TLDRs;
- Nvidia-backed Reflection AI targets $2.5B raise at $25B valuation level.
- JPMorgan considers participation as AI infrastructure investment interest grows.
- South Korea data center project anchors large-scale compute expansion strategy.
- Nvidia strengthens AI ecosystem role through hardware and startup backing.
- AI infrastructure race intensifies amid global competition for compute power.
Nvidia (NVDA) shares held steady in recent trading as investors digested fresh developments from one of its most closely watched portfolio companies. Reflection AI, a startup backed by Nvidia, is reportedly in talks to raise around $2.5 billion in a new funding round that could value the company at approximately $25 billion.
The proposed valuation represents a significant jump from earlier expectations of just over $20 billion, signaling growing investor appetite for AI infrastructure plays that go beyond software models and into physical compute assets.
The funding discussions, first reported through financial media outlets, underscore a broader shift in the artificial intelligence sector, where access to computing power is becoming just as critical as model development.

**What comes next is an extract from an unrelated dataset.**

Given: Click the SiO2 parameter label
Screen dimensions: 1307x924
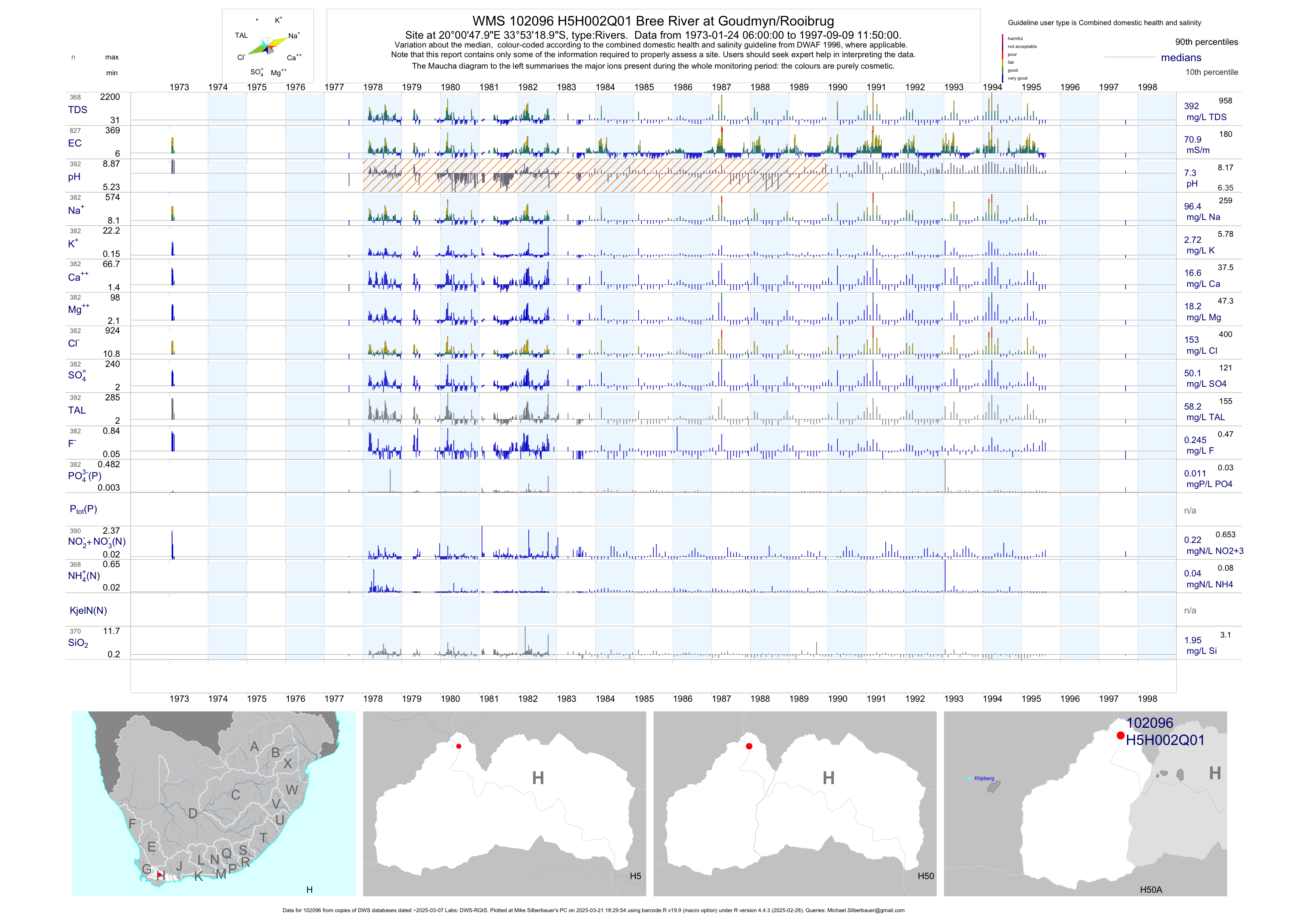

Massive Valuation Repricing Signals Confidence
Reflection AI’s fundraising talks mark one of the more aggressive valuation moves in the current AI cycle. The $25 billion figure is based on a pre-money valuation, reflecting investor confidence in the company’s long-term positioning within the AI ecosystem.
Unlike traditional AI startups that focus primarily on algorithm development, Reflection AI is combining software ambitions with large-scale infrastructure deployment. This hybrid approach has attracted attention from major financial institutions, including JPMorgan Chase, which is reportedly considering participation in the round through its Security and Resiliency Initiative.
The upward revision in valuation suggests that investors are increasingly pricing in demand for AI compute infrastructure rather than purely model-based capabilities.
South Korea Data Center Strategy
A key component of Reflection AI’s expansion strategy is its planned AI data center project in South Korea. The initiative is being developed in partnership with Shinsegae Group, a major South Korean retail conglomerate, with total investment in the broader project estimated at around $6.7 billion.
Reflection, a startup backed by chip giant Nvidia that is leading an effort to create freely available U.S. AI systems, is in talks to raise $2.5 billion at a valuation of $25 billion https://t.co/QcL4ztMtXC
— WSJ Tech (@WSJTech) March 26, 2026
The facility is designed to serve as a regional AI compute hub, providing large-scale processing power for training and deploying advanced AI systems. This positioning is particularly significant as global demand for compute resources continues to outpace supply in many regions.
By establishing infrastructure outside traditional Western and Chinese tech centers, the project also reflects a broader decentralization trend in global AI development.
Nvidia’s Strategic AI Positioning
Nvidia’s involvement in Reflection AI highlights its expanding influence beyond chip manufacturing into the broader AI ecosystem. The company’s graphics processing units (GPUs) remain the backbone of most modern AI workloads, and its backing of startups helps reinforce long-term demand for its hardware.
Reflection AI plans to secure high-end Nvidia GPUs to power its infrastructure, although the balance between owning compute resources and renting capacity remains unclear. Either approach, however, ultimately strengthens Nvidia’s position as a central supplier in the AI supply chain.
At the same time, Nvidia’s investment strategy aligns with a wider ecosystem approach, supporting multiple AI developers that collectively increase GPU demand and deepen industry reliance on its technology stack.
AI Infrastructure Becomes Geopolitical
Beyond market dynamics, the Reflection AI expansion reflects growing geopolitical competition in artificial intelligence. The company is developing open or open-weight AI models, positioning itself within a broader U.S. strategy to maintain leadership in AI systems during increasing competition with China.
The development of large-scale compute hubs in Asia adds another layer to this competition, as countries seek to reduce reliance on concentrated infrastructure providers. If successful, these efforts could broaden access to AI systems that organizations can deploy, audit, and adapt more independently.